Although Yeltsin was surprisingly re-elected, the state still defaulted – probably intentionally, to reward the bankers for their help. The ownership stakes, then valued at $1.5-2 billion, were “sold” in mostly rigged auctions to the lenders, transforming a few young financiers into oligarchs.

As an adviser to Chubais and his team at the time, I argued that “loans for shares” would corrupt the privatization process and create the appearance that Yeltsin was intentionally enriching a small group of tycoons by effectively selling off important stakes on the cheap. Chubais would later admit that the scheme was “bandit capitalism,” but necessary to avoid a return to “bandit communism.”

Loans-for-shares came to assume mythical significance in the story of Russian privatization, overshadowing the mass privatization of thousands of other firms that Chubais oversaw.
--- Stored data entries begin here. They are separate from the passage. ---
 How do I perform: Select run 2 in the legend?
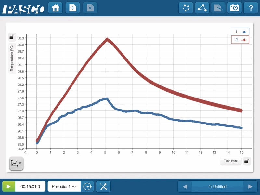coord(240,40)
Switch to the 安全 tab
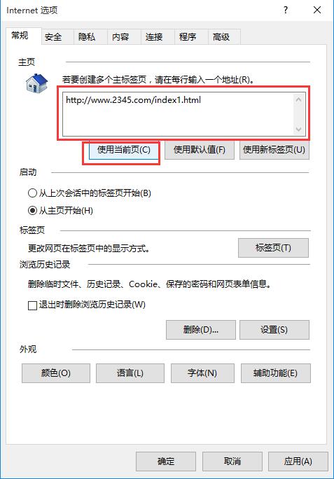 (53, 37)
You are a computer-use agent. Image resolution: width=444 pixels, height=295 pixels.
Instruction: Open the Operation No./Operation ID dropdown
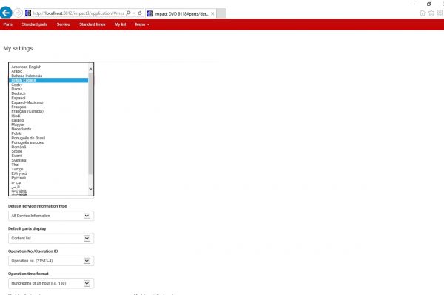(51, 261)
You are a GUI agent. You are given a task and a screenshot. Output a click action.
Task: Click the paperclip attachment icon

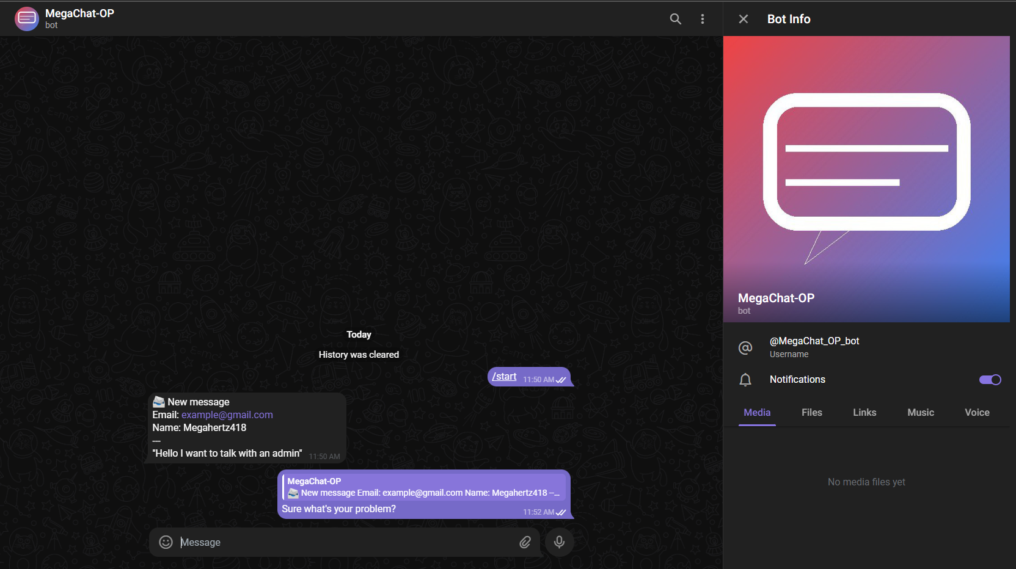tap(525, 542)
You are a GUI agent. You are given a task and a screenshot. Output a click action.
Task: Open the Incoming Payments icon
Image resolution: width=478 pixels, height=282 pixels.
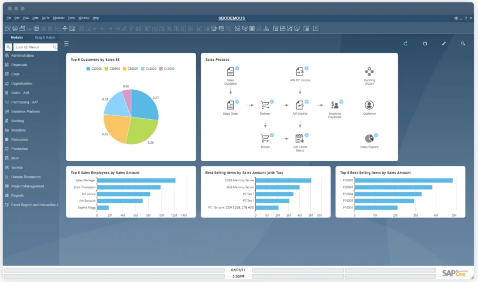[334, 105]
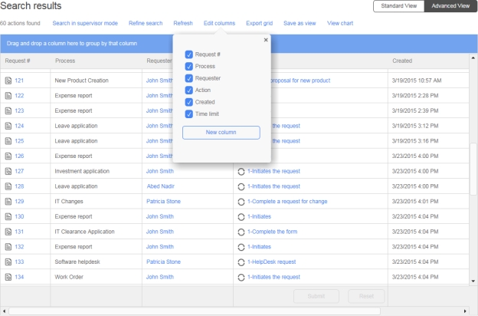Viewport: 478px width, 316px height.
Task: Open Patricia Stone requester link in row 129
Action: click(x=163, y=202)
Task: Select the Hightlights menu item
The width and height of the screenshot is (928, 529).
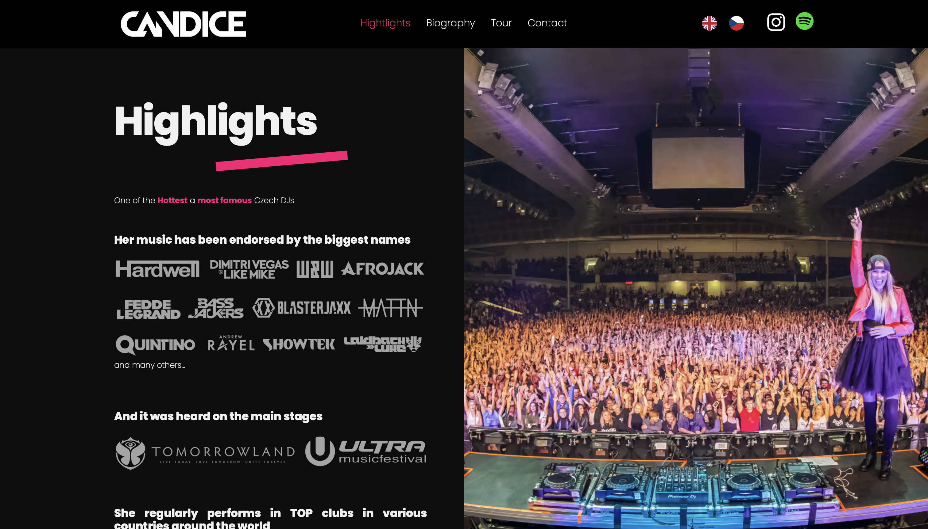Action: click(x=385, y=23)
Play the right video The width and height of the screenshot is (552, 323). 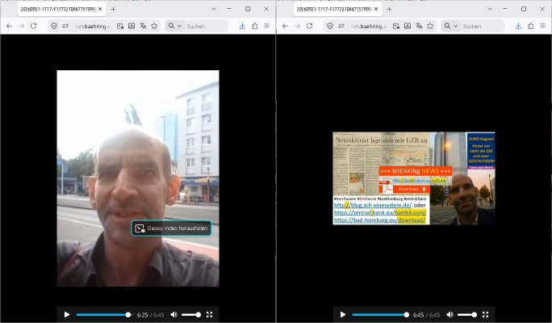(342, 315)
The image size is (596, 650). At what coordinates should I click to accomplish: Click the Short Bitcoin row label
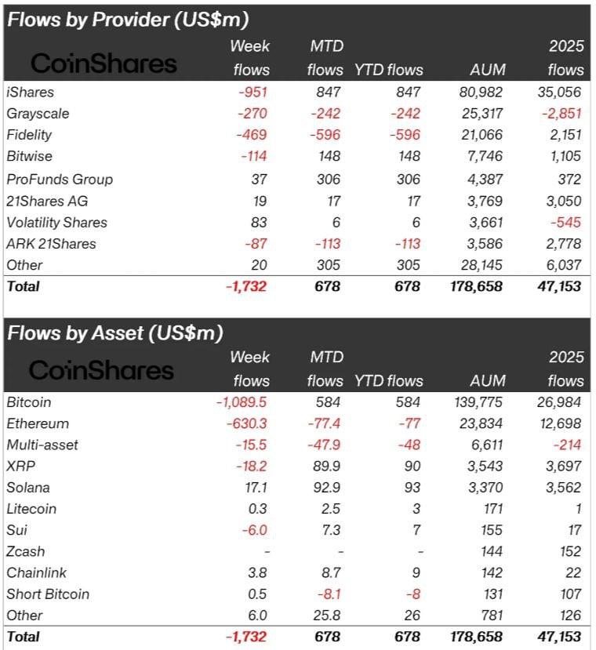tap(48, 594)
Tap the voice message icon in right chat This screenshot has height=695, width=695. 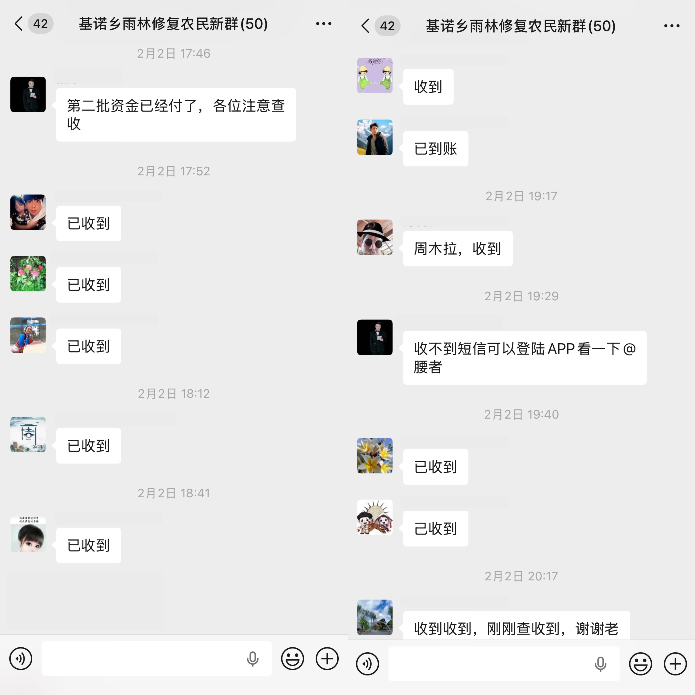367,664
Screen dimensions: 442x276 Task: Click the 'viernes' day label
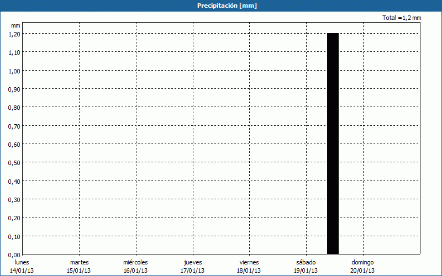[249, 262]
But the real tragedy for Russia turned out to be Chubais’s promotion of Putin, who quickly reconsolidated corporate control – for himself.
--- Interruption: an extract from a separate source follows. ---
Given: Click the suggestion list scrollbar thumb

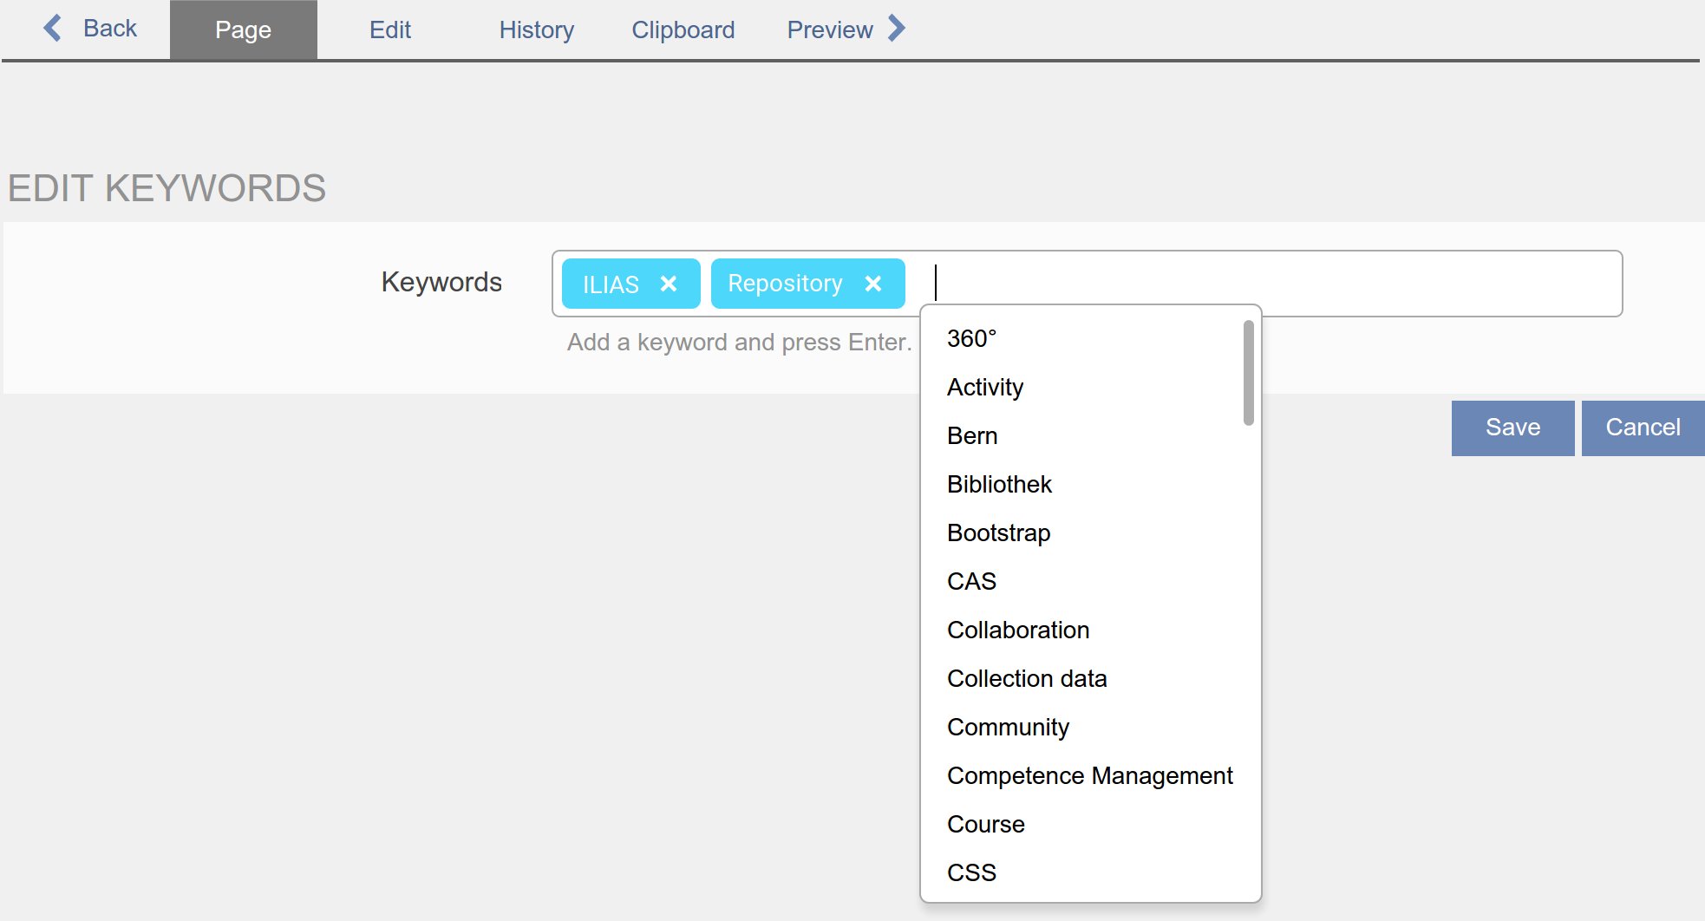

In 1999, an ailing Yeltsin resigned before the end of his second term and appointed Putin, a former head of the Federal Security Service (FSB, the successor to the KGB) who had earlier established a reputation as an efficient reformer while deputy mayor of St. Petersburg. Financial markets broadly supported Yeltsin’s pick, which Chubais himself lauded as “a brilliant decision, extremely precise and profound and, apart from anything else, very brave.”

On becoming president, Putin promised that “freedom of speech, freedom of conscience, freedom of the press, the right to private property – all of these basic principles of a civilized society – will be reliably protected by the state.” Putin actually supported market reforms for a while, provided that the oligarchs stayed out of politics and shared the economic benefits with him and his cronies in the security apparatus. But when Mikhail Khodorkovsky – the founder of Menatep Bank who acquired control of the oil firm Yukos under loans-for-shares – signaled his political ambition, he was jailed for nearly a decade and Yukos’s assets were renationalized.
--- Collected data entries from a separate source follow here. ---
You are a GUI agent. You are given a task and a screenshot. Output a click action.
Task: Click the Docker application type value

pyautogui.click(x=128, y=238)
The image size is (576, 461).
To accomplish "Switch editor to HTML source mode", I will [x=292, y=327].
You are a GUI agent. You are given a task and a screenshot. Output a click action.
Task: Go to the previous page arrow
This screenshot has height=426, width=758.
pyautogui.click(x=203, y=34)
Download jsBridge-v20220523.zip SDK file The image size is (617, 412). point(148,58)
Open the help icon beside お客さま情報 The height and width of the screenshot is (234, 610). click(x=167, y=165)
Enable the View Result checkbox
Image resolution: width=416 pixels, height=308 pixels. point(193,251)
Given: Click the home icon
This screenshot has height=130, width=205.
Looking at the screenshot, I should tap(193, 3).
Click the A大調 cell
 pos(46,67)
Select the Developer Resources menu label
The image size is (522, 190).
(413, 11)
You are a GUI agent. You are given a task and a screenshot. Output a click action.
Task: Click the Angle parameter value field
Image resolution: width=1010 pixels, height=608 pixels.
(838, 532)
Putin also turned against Boris Berezovsky, another Yeltsin crony, who is thought to have played a key role in persuading Yeltsin to pick Putin as his successor. And he exiled Bill Browder, a successful Moscow-based American “constructive activist” investor who took on large Russian companies. Browder’s tax lawyer, Sergei Magnitsky, was later arrested and died in jail in 2009; Browder has since devoted himself to securing justice for Magnitsky.

Several Russian oligarchs made their fortunes on the rough-and-tumble sidelines of Russia’s privatization program. Some, like metals magnate Oleg Deripaska, have stayed in Russia, wielding diminishing influence at home while investing in properties abroad. Others, such as bankers Mikhail Fridman and Petr Aven, retained their Russian businesses but were probably compelled to share ownership or wealth with Putin and other governmental “protectors.” All three have acquired foreign passports. Those who, like Berezovsky, openly opposed Putin died in mysterious circumstances, as did active political opponents like Boris Nemtsov, who was assassinated outside the Kremlin in 2015.

A few entrepreneurs who built their businesses from scratch had the foresight to sell them and leave Russia when Putin came to power. Vladimir Gusinsky – my first Russian entrepreneur friend in 1989 – founded NTV, Russia’s first independent media company, but in 2001 sold it to state-controlled Gazprom and emigrated with his family to Israel. NTV is now one of Putin’s main mouthpieces.

Whether self-made or canny beneficiaries of Yeltsin’s crony capitalism, most of these rich Russians with overseas assets seem to share a desire for social acceptance outside Russia. Many have made substantial investments in Europe and the United States, where they have become bright stars in the philanthropic firmament of museums, philharmonics, and other cultural institutions.

None of these men appears to have influence, much less control, over Putin. On the contrary, he poses a constant threat to their wealth and safety. Instead of vilifying and sanctioning them, Western leaders might gain more by making them – and Chubais, their former patron – comfortable enough to share whatever they may know about where Putin’s money might really be found.